Monday, July 5, 2010

inflated and exploding fabaceae

Mowing the lawn with an electric mower is a pretty hateful task, but mowing the lawn with a reel mower is almost enjoyable. You can hear the birds sing, watch butterflies (I had to wait a few times for cabbage whites to finish nectaring at the hawkweed; luckily for the butterflies the reel mower tends to just roll over some of the taller, wirier plants like hawkweed, so even after I mow there's still plenty of flowers.) Today I also got to stop and watch a bumblebee pollinating my snap peas. The bee crawled inside the flower, and the petals puffed up like a balloon. Once inside the flower, the bumblebee made a high-pitched buzzing noise, different than the buzzing they make in flight.

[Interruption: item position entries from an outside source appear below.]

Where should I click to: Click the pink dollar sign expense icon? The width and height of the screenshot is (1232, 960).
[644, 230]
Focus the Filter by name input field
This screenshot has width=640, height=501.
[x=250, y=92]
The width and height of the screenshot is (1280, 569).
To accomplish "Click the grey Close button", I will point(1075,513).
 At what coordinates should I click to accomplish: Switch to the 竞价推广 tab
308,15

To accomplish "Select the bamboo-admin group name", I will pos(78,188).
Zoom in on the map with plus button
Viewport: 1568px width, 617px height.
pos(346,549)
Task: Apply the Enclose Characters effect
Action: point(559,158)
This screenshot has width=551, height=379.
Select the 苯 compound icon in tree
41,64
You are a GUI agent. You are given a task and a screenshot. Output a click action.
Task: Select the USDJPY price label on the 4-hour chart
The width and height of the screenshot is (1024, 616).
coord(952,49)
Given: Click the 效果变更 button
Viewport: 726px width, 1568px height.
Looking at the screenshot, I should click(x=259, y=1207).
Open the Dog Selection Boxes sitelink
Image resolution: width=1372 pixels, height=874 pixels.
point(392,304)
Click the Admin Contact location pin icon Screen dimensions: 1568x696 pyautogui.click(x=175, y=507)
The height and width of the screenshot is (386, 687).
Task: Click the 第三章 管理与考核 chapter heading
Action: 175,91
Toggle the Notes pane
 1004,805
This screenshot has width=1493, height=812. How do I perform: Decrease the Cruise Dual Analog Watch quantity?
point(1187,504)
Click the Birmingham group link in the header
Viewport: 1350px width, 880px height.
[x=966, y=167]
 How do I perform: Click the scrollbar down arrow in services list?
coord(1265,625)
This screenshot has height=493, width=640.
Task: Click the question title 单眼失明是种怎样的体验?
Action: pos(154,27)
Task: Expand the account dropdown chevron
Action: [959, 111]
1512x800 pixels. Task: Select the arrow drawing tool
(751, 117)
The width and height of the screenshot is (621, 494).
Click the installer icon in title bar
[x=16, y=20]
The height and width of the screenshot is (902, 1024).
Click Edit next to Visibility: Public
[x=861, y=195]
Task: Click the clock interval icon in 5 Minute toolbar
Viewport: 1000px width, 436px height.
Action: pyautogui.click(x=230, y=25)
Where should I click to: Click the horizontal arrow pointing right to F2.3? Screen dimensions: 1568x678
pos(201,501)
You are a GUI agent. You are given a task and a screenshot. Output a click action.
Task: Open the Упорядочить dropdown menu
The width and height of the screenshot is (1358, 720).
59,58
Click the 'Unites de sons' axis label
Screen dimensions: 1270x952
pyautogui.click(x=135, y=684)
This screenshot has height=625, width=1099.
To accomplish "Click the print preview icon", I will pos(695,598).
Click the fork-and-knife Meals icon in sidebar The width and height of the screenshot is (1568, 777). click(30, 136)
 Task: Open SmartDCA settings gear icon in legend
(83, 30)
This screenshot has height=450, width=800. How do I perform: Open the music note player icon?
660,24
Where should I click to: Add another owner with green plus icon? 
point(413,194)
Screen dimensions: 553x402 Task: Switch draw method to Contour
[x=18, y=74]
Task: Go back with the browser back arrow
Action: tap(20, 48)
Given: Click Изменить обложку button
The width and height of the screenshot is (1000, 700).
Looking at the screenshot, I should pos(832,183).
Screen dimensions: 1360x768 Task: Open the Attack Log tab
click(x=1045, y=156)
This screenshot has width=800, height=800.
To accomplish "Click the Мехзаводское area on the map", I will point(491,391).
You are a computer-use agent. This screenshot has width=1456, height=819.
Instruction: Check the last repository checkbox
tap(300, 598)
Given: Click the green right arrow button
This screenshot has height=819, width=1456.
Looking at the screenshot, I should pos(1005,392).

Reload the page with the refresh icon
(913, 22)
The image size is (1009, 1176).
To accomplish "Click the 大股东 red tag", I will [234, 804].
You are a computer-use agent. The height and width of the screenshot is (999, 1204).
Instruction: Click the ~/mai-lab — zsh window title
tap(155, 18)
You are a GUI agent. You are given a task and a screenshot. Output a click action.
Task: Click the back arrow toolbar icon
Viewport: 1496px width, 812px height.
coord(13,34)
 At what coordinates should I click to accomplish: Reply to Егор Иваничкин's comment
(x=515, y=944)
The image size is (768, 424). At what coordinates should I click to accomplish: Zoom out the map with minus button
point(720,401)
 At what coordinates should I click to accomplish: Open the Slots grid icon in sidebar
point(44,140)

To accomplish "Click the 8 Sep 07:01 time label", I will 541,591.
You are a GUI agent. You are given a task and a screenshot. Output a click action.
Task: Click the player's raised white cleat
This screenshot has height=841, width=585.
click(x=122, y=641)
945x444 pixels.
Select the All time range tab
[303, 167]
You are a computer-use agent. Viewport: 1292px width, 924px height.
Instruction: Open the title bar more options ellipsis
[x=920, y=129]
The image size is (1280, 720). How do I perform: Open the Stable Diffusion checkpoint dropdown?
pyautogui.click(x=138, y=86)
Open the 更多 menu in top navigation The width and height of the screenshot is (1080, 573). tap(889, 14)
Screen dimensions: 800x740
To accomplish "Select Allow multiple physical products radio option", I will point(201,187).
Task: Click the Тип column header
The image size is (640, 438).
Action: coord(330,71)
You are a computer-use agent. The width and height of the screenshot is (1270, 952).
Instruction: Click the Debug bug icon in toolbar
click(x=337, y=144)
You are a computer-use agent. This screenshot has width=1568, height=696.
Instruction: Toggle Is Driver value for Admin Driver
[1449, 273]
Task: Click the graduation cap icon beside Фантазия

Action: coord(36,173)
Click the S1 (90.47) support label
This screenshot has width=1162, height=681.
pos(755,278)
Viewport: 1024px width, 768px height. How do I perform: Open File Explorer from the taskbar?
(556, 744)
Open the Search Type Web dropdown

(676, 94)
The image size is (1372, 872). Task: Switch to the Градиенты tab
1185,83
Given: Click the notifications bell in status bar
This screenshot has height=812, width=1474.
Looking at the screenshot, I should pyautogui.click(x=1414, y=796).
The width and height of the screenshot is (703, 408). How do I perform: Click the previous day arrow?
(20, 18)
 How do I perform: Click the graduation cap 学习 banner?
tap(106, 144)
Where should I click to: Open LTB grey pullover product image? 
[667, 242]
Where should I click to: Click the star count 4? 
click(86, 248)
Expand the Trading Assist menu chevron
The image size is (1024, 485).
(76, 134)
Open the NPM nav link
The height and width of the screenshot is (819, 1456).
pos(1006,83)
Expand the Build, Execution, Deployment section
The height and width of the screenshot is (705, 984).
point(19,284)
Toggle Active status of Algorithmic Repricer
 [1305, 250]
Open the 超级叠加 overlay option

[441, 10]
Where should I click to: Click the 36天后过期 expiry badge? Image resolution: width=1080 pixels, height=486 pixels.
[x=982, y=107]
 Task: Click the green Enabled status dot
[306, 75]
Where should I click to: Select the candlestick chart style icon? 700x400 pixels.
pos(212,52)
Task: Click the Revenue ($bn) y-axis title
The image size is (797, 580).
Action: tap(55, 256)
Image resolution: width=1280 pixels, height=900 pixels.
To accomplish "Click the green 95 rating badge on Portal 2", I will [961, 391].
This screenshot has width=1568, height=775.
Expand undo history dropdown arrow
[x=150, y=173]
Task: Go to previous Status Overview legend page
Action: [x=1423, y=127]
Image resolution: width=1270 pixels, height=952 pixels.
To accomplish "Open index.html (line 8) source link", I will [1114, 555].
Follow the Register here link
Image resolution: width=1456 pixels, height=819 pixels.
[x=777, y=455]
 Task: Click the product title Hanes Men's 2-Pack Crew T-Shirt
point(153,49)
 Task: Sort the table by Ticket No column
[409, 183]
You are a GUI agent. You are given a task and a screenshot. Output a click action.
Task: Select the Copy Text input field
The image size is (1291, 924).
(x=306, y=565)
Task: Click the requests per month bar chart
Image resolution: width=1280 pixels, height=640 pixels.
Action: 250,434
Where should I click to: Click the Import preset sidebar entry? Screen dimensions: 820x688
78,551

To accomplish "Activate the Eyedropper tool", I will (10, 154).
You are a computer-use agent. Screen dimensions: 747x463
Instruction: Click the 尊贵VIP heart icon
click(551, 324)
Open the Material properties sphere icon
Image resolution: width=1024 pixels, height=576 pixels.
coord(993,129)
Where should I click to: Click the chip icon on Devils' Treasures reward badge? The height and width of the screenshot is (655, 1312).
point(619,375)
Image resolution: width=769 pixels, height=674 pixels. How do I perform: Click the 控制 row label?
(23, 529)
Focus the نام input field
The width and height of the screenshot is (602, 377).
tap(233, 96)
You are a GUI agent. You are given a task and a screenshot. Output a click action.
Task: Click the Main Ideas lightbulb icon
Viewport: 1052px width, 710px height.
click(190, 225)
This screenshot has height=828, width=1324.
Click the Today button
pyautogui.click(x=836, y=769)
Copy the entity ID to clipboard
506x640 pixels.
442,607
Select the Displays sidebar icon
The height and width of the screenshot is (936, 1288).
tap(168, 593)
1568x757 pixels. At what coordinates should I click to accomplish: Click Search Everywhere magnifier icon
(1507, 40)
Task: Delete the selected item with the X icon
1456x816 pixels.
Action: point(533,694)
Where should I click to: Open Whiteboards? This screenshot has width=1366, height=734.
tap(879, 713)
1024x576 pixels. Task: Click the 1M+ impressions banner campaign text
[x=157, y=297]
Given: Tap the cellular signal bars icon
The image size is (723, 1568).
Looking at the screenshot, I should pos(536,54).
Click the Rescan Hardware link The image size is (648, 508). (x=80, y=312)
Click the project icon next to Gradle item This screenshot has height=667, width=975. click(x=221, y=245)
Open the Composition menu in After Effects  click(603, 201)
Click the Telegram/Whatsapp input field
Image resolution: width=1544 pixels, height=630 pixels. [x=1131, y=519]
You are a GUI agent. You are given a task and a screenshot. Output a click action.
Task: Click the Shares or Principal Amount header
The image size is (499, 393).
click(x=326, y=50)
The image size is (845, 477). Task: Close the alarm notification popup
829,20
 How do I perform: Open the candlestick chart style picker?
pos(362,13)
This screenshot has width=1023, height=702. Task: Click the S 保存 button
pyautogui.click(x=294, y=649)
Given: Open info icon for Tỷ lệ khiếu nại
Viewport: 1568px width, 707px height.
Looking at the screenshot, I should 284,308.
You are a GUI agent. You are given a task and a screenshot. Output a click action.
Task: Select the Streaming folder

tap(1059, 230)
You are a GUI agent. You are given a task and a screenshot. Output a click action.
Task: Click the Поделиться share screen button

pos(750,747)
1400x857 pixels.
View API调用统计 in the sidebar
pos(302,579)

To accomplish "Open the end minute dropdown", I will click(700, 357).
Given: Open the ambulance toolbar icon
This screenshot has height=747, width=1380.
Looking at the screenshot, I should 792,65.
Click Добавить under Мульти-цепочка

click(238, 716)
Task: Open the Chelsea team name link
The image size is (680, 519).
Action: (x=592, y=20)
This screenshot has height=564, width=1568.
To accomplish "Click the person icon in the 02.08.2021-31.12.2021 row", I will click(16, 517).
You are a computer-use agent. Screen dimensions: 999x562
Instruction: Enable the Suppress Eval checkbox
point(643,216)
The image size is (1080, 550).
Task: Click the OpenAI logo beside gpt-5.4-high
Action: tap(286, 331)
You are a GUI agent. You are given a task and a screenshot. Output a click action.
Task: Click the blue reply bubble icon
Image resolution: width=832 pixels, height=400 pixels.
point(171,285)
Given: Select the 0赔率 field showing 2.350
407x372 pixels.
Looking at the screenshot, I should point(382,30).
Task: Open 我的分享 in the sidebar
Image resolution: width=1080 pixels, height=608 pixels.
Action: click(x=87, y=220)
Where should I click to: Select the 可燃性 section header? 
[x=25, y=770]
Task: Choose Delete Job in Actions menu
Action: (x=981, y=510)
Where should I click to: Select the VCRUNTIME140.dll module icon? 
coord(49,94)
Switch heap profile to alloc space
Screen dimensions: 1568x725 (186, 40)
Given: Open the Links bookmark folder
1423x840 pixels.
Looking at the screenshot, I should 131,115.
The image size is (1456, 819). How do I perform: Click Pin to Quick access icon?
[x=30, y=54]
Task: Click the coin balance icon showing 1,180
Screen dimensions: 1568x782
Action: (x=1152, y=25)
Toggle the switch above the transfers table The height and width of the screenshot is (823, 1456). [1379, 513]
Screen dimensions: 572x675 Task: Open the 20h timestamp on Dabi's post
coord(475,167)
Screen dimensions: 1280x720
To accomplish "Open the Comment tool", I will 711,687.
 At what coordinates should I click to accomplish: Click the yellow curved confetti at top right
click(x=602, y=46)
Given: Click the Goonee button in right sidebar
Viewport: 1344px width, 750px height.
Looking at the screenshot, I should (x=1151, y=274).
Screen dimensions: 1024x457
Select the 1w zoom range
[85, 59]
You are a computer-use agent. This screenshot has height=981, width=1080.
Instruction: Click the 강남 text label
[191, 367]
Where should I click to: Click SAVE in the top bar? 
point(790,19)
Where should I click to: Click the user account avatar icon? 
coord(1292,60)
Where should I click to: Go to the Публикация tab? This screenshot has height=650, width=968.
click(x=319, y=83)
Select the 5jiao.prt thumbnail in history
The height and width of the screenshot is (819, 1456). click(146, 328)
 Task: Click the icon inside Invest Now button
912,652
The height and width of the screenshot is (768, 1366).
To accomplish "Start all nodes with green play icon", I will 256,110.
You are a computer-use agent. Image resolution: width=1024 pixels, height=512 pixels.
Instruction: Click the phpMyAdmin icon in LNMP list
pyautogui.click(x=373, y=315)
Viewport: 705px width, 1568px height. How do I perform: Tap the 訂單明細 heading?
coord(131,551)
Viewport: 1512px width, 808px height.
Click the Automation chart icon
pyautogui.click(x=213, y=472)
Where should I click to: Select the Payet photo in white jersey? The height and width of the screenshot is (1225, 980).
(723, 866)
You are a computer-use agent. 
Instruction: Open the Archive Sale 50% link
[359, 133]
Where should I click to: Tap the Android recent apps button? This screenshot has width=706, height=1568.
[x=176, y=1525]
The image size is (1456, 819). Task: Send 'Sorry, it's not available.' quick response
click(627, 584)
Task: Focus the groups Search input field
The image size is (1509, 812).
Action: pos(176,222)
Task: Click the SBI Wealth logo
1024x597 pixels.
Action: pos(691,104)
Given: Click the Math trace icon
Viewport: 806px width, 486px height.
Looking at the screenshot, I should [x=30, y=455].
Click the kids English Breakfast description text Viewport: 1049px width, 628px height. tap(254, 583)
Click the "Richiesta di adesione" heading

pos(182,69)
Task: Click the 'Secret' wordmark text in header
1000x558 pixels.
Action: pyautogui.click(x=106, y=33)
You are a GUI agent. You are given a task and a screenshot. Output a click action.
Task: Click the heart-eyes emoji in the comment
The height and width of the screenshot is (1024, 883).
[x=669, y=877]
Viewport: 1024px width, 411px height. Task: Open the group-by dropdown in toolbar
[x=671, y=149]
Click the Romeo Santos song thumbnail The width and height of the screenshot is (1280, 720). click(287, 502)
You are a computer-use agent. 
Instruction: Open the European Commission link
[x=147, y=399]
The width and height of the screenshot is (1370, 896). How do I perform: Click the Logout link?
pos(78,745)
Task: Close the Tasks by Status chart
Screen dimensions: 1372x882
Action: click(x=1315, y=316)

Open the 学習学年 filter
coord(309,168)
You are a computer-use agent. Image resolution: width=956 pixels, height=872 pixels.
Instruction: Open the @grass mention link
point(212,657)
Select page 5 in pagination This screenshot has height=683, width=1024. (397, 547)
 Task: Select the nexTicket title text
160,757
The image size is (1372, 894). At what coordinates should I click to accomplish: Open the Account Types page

I got to watch the butt end of the bee a few times when she was working, and if the buzzing was made with her wings, they were moving too fast for me to see.

Later today I went for a neighborhood walk. The lupine is more or less finished up for the year, although there are some stalks that are still blooming and some that haven't even started yet. Last week the seed pods were still all green, but this week they are starting to turn black, which means that they are ready to harvest if you want to use the seeds to plant your own lupine. A few days after they turn dry and black, the pods explode and fling the seed, so you've got to get the pods after they turn black but before they explode. (And after you pick them, store them in a paper bag so the pods can breath and when they do explode you don't lose the seed.) I picked some green pods last week and they are starting to turn black now, too. I'll plant the harvested-green and harvested-black in different plots and compare germination rates.

(And it turns out my cell phone camera can take serviceable pics if the light is right.)